▶ **REQUIRED WORK**: Starting at the top line, return each entry word for word.
____ RECORDS FOR THIS EXERCISE
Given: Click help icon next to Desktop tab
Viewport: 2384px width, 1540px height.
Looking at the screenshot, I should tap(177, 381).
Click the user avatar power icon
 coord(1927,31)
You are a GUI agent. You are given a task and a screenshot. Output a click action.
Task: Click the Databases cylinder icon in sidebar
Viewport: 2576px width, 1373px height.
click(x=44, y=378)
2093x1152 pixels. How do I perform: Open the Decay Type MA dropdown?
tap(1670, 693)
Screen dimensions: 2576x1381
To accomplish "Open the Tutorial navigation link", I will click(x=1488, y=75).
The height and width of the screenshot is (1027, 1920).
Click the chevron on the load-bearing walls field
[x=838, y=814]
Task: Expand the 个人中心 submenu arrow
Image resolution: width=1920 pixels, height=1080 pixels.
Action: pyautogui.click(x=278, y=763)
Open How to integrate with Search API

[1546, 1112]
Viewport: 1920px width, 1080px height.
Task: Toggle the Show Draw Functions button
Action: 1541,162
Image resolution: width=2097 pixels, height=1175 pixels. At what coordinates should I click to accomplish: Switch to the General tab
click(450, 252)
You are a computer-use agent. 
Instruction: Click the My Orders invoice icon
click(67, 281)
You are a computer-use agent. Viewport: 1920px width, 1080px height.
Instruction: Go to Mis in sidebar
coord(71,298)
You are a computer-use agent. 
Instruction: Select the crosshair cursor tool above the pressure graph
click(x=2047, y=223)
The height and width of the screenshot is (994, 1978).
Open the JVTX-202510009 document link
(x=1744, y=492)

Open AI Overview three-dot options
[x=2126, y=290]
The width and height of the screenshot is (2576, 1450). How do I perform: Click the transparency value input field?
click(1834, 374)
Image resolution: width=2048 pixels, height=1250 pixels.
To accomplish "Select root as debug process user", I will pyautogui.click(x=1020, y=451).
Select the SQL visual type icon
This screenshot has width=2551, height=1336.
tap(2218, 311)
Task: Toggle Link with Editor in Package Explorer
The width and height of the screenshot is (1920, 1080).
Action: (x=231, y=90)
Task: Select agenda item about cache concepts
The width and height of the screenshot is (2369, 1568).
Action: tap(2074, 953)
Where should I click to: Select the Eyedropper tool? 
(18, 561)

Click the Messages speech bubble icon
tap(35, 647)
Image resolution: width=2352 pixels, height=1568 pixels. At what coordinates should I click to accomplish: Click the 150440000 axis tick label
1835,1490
________
▶ **RESULT FOR THIS EXERCISE**:
Given: Click help icon next to Desktop tab
Viewport: 2384px width, 1540px height.
Looking at the screenshot, I should tap(177, 381).
Click the user avatar power icon
 coord(1927,31)
You are a GUI agent. You are given a task and a screenshot. Output a click action.
Task: Click the Databases cylinder icon in sidebar
Viewport: 2576px width, 1373px height.
click(x=44, y=378)
2093x1152 pixels. How do I perform: Open the Decay Type MA dropdown?
tap(1670, 693)
Screen dimensions: 2576x1381
To accomplish "Open the Tutorial navigation link", I will click(x=1488, y=75).
The height and width of the screenshot is (1027, 1920).
Click the chevron on the load-bearing walls field
[x=838, y=814]
Task: Expand the 个人中心 submenu arrow
Image resolution: width=1920 pixels, height=1080 pixels.
Action: pyautogui.click(x=278, y=763)
Open How to integrate with Search API

[1546, 1112]
Viewport: 1920px width, 1080px height.
Task: Toggle the Show Draw Functions button
Action: 1541,162
Image resolution: width=2097 pixels, height=1175 pixels. At what coordinates should I click to accomplish: Switch to the General tab
click(450, 252)
You are a computer-use agent. 
Instruction: Click the My Orders invoice icon
click(67, 281)
You are a computer-use agent. Viewport: 1920px width, 1080px height.
Instruction: Go to Mis in sidebar
coord(71,298)
You are a computer-use agent. 
Instruction: Select the crosshair cursor tool above the pressure graph
click(x=2047, y=223)
The height and width of the screenshot is (994, 1978).
Open the JVTX-202510009 document link
(x=1744, y=492)

Open AI Overview three-dot options
[x=2126, y=290]
The width and height of the screenshot is (2576, 1450). How do I perform: Click the transparency value input field?
click(1834, 374)
Image resolution: width=2048 pixels, height=1250 pixels.
To accomplish "Select root as debug process user", I will pyautogui.click(x=1020, y=451).
Select the SQL visual type icon
This screenshot has width=2551, height=1336.
tap(2218, 311)
Task: Toggle Link with Editor in Package Explorer
The width and height of the screenshot is (1920, 1080).
Action: (x=231, y=90)
Task: Select agenda item about cache concepts
The width and height of the screenshot is (2369, 1568).
Action: tap(2074, 953)
Where should I click to: Select the Eyedropper tool? 
(18, 561)

Click the Messages speech bubble icon
tap(35, 647)
Image resolution: width=2352 pixels, height=1568 pixels. At what coordinates should I click to accomplish: Click the 150440000 axis tick label
1835,1490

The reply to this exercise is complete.